A comparison of the evaluation criteria showed significant differences in three categories, rejecting the second hypothesis. Differences were found for marginal discoloration (USPHS)/marginal staining (FDI), marginal adaptation, and gloss-surface roughness (FDI)/surface roughness (USPHS). The FDI criteria obtained the most significant number of “success” responses, while the USPHS criteria received more responses classified as “acceptable.” The discrepancies observed between the evaluation criteria can be attributed to the differences in the criteria’s definition. While in the FDI criteria, score definitions change more “smoothly” due to the 5 score levels, in the USPHS, the differences between scores are more abrupt (3 score levels). The five score levels of the FDI criteria allow a more detailed evaluation of restorations in each category, better reflecting the restorations’ clinical success [54, 55]. However, most studies subcategorize the results into three (success/excellent, acceptable, and failure/unacceptable) or two levels (acceptable and unacceptable). Similarly, when assessing USPHS results, Alpha and Bravo scores are generally classified as clinically acceptable, and therefore, the restorations should be maintained without intervention [13]. Previous studies comparing the two evaluation methods in non-carious cervical lesions found differences for the staining [56] and marginal adaptation [56, 57] categories.

One of the FDI categories focuses on the patient (“patient’s view”), distinguishing this evaluation method from the USPHS criteria [55]. However, this category must be analyzed with caution because of its considerable subjectivity. When analyzing our results, we observed some lack of understanding by the participants, probably because of the studied population’s age. In the 12-month assessment, scores were distributed between scores 1 and 2 (50% each), whereas after 36 months, a 100% score 1 was obtained.

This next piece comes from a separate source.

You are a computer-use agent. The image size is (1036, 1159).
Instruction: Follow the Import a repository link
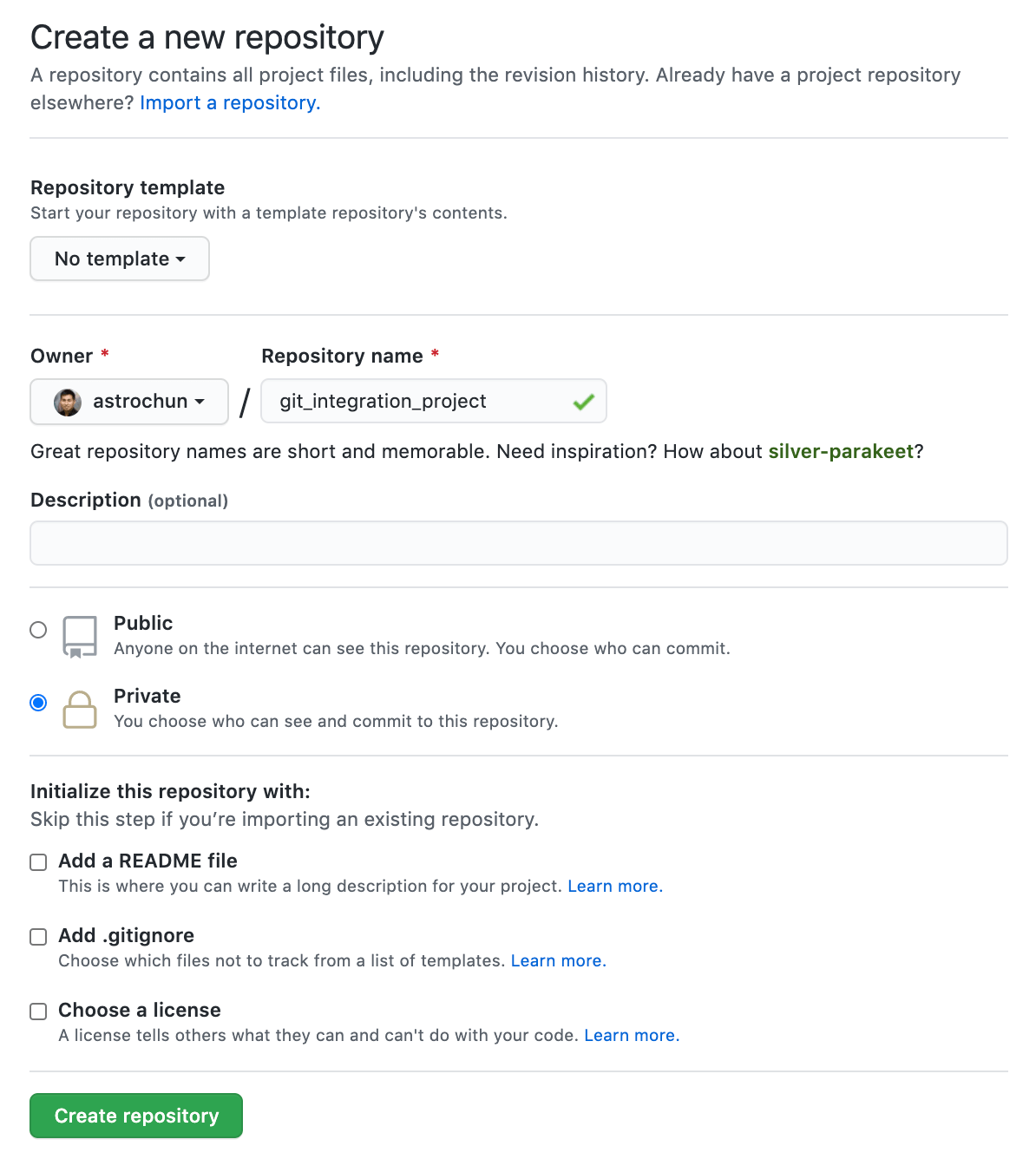(229, 102)
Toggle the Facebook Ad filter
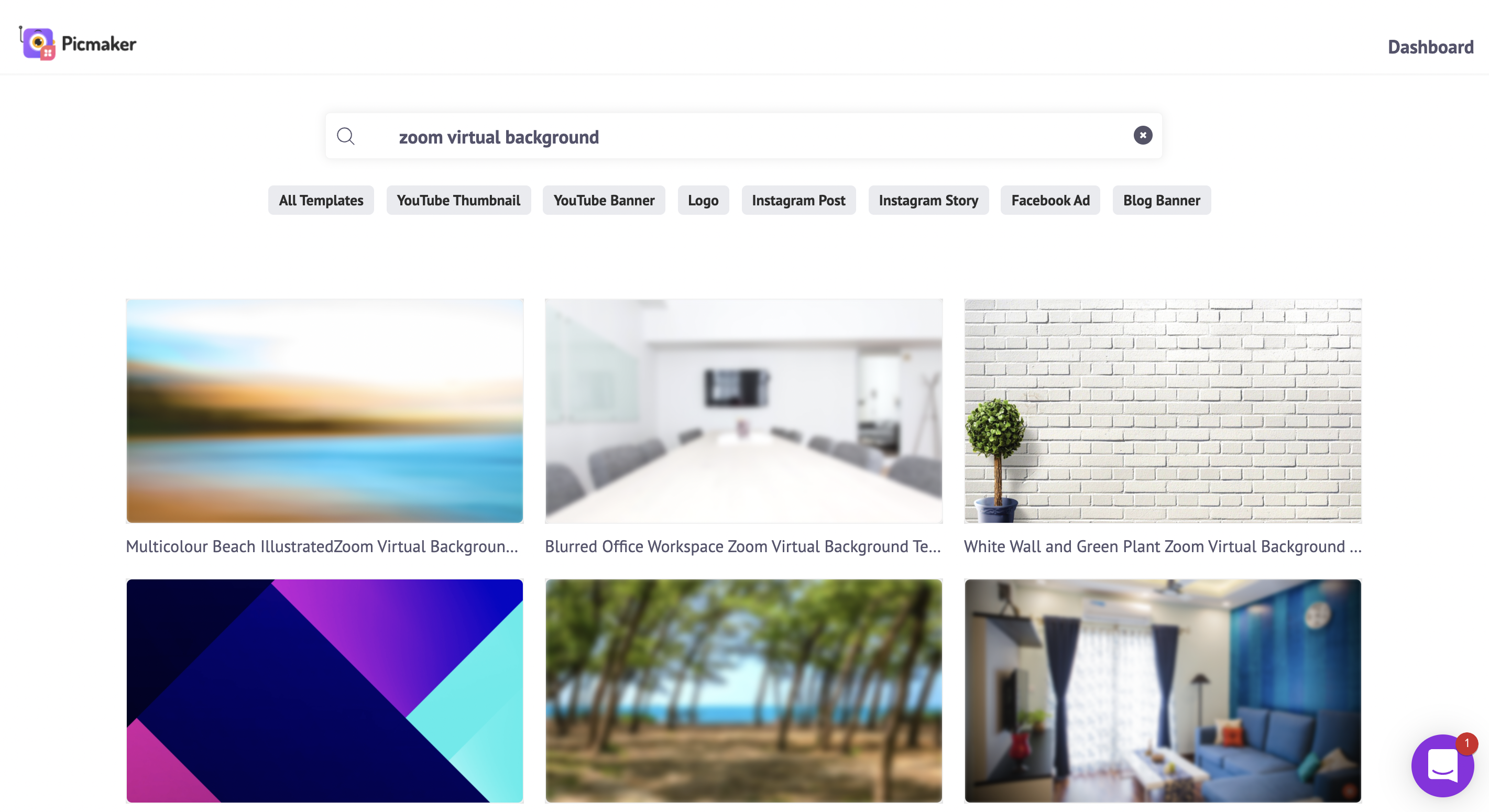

Clinical studies investigating complex cavities and potential patient-related risk factors such as high caries risk and bruxism should be conducted. Hence, there is a need for data that simulate situations observed in clinical practice to guide the decision-making process about the adoption or rejection of new material and techniques [40, 58]. Clinically, the incremental restoration technique leads to longer operative time and a higher risk of incorporating air bubbles between the increments. Less technically sensitive procedures and materials can reduce operator errors [59]. However, the shift from a widely used and reliable paradigm, such as the 2-mm incremental filling technique, to the use of single 4–5-mm increments still leaves clinicians feeling insecure [5].

Conclusions

The 36-month clinical performance of high-viscosity bulk-fill resin composites was comparable to that of the conventional incremental-fill resin composite in a high caries incidence population. For the corresponding categories between USPHS and FDI criteria, differences were found for surface roughness/gloss-surface roughness, marginal adaptation, and marginal staining/marginal discoloration. The FDI criteria obtained the most significant number of “success” responses and better presented the restorations’ clinical success. However, in the case of failure, both criteria provided the same results. Therefore, bulk-fill resin composites can be considered a simplified alternative restoration method.